Study material:

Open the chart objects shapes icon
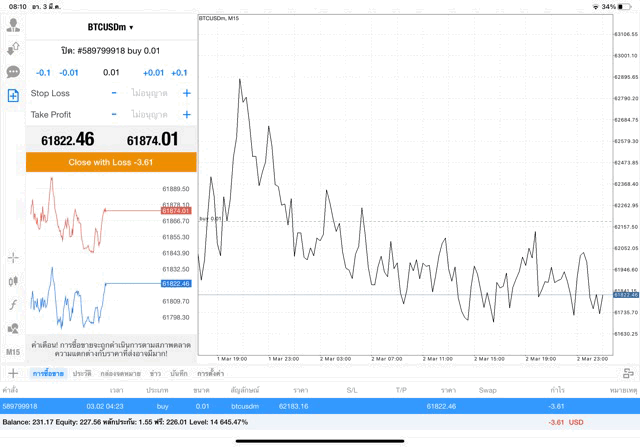This screenshot has width=640, height=447. coord(13,328)
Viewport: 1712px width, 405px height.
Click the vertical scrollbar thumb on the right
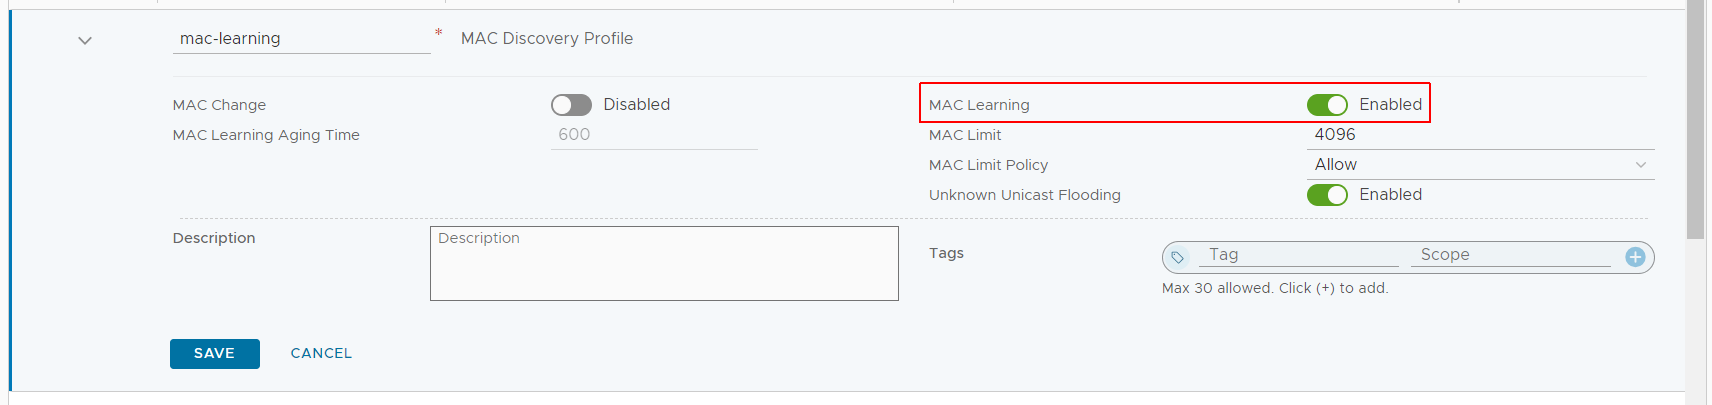click(x=1695, y=120)
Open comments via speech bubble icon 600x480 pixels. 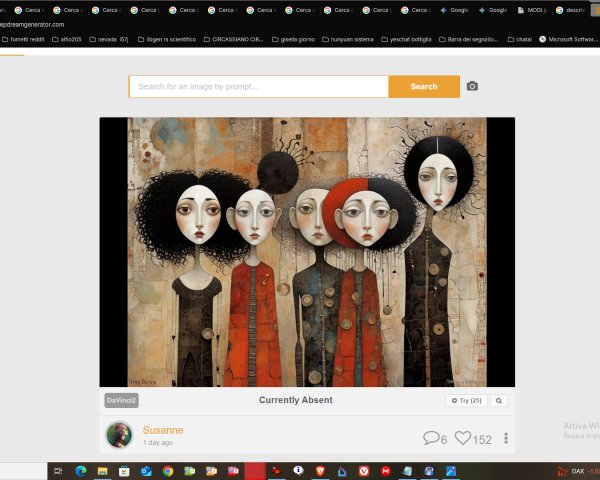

Exercise goal: Print the listing exactly, images excluded.

Solution to the exercise:
Open the chart objects shapes icon
This screenshot has width=640, height=447. coord(13,328)
Viewport: 1712px width, 405px height.
Click the vertical scrollbar thumb on the right
click(x=1695, y=120)
Open comments via speech bubble icon 600x480 pixels. 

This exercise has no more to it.